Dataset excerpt
────

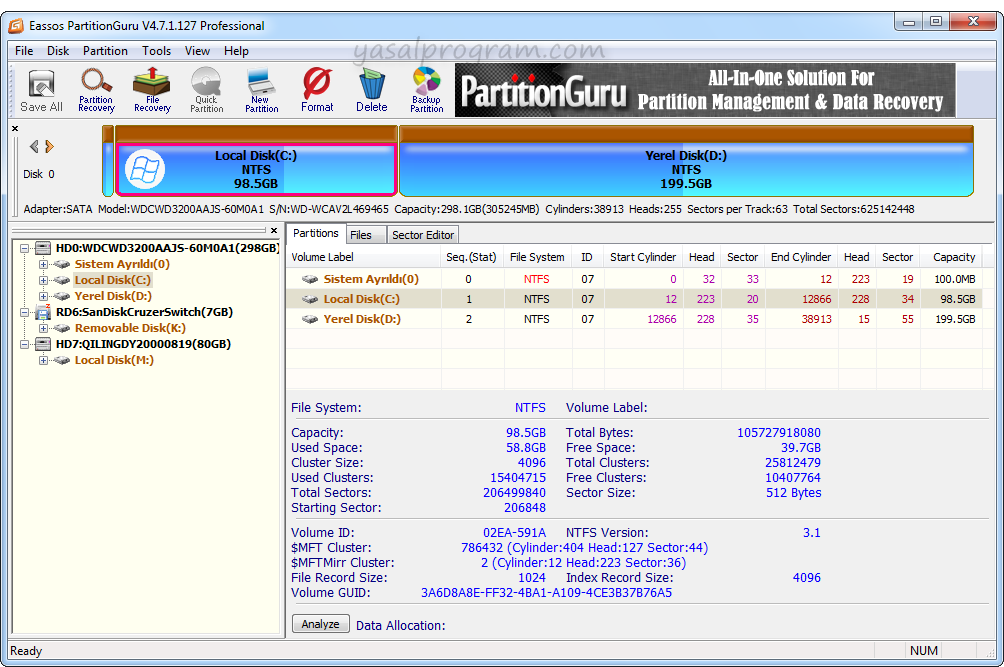
Task: Go to the next disk arrow
Action: pyautogui.click(x=50, y=147)
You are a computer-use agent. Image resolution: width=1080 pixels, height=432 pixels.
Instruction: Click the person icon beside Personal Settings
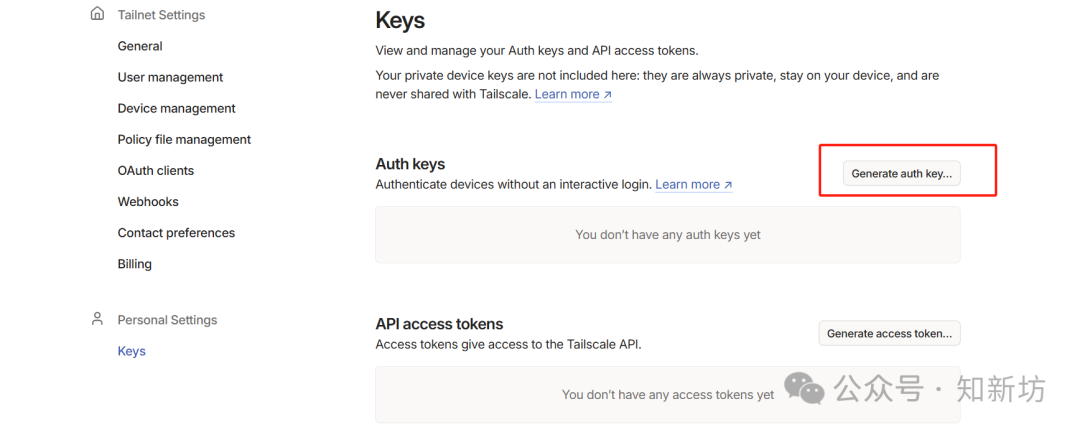pos(97,319)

────

Set problem » Repeat all of the records above word for word, leaving out the pictures.

Full answer »
Task: Go to the next disk arrow
Action: pyautogui.click(x=50, y=147)
You are a computer-use agent. Image resolution: width=1080 pixels, height=432 pixels.
Instruction: Click the person icon beside Personal Settings
pos(97,319)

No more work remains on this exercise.